Museo Nazionale Storico degli Alpini - Trento

Nel luglio 1916 il Presidente del Consiglio dei Ministri, Paolo Borselli, propose al Parlamento di erigere  un monumento a Cesare Battisti in Trento. Nel 1921 il progetto di legge venne approvato e nel 1935, su disegno dell'architetto Ettore Fagioli, il Mausoleo battistiano venne portato a termine.
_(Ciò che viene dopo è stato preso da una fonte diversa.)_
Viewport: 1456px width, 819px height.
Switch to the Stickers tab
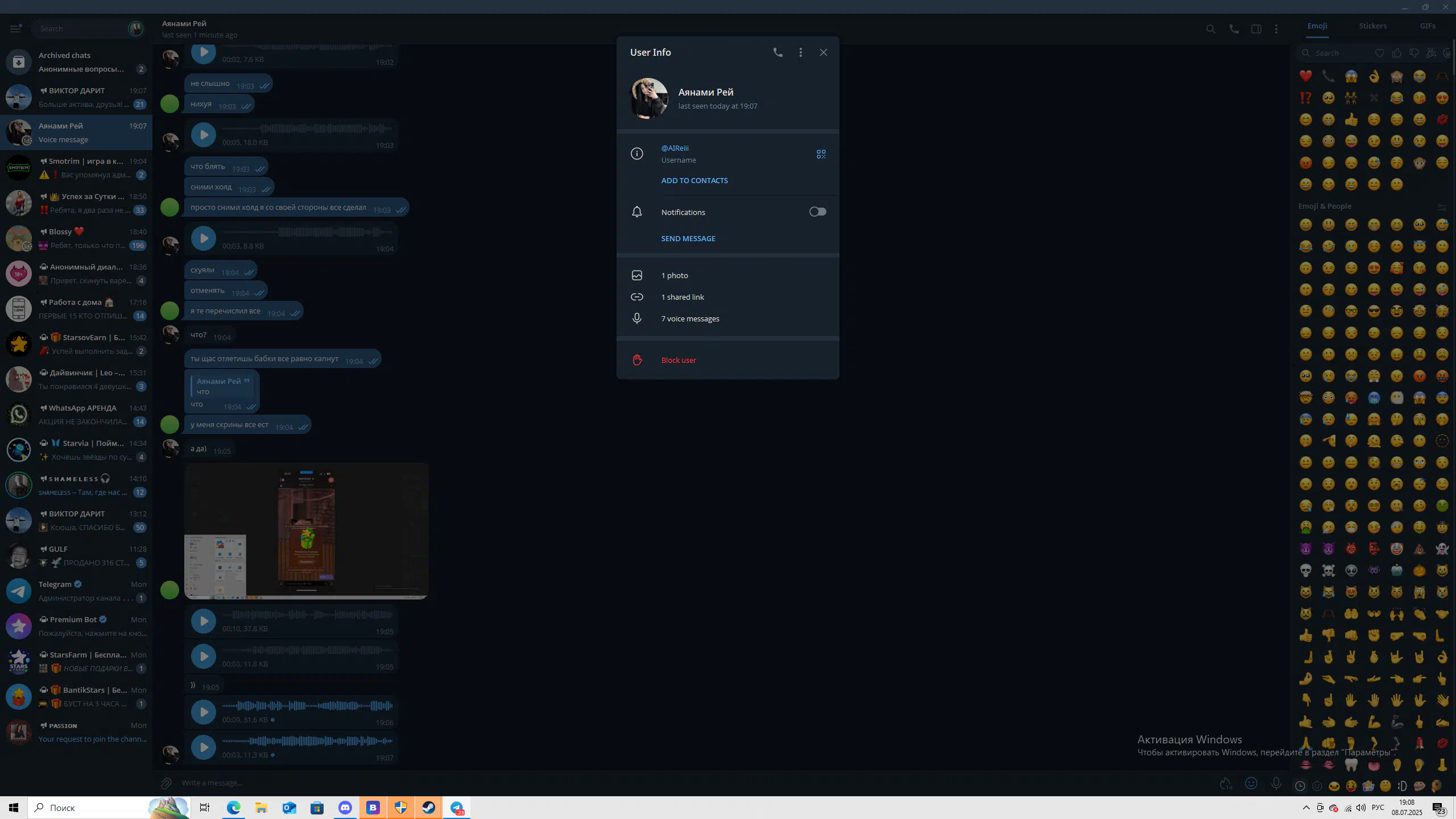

Costruito tutto in pietra trentina, il monumento è composto di tre parti: 
il basamento, alto 5 metri 
le colonne, alte 12 metri,
la trabeazione, alta 3 metri.

Nel centro la grande ara di porfido di Paneveggio. Sotto, il vasto ipogeo con la tomba ed il busto dell'Eroe, opera dello scultore trentino Fozzer.
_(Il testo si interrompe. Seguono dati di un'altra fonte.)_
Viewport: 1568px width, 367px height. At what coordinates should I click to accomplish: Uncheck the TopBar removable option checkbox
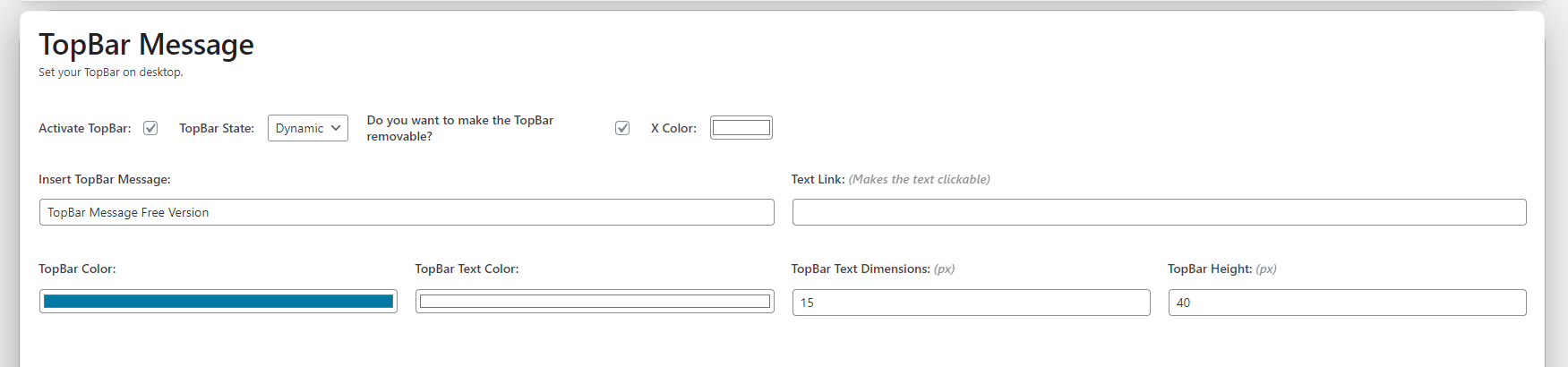[x=622, y=128]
L'idea che accanto al Mausoleo battistiano, sorgesse un Museo Nazionale del Corpo degli Alpini si deve alla Legione Trentina, Associazione dei Volontari Trentini nella guerra 1915-18, con pieno sostegno del Comando Superiore delle Truppe Alpine e dell’Associazione Nazionale Alpini.

La proposta fu formulata in occasione della 19^ Adunata Nazionale degli Alpini svoltasi a Trento nell’ Aprile del 1938.

La dislocazione dell'opera era stata individuata sul Doss di Trento, chiamato anche Colle della Verruca, accanto al Mausoleo dedicato all'Alpino e Martire Cesare Battisti, che di tutti gli Alpini riassume e simboleggia l'altissimo spirito di sacrificio, la purezza d'ideali, il grande amore di Patria.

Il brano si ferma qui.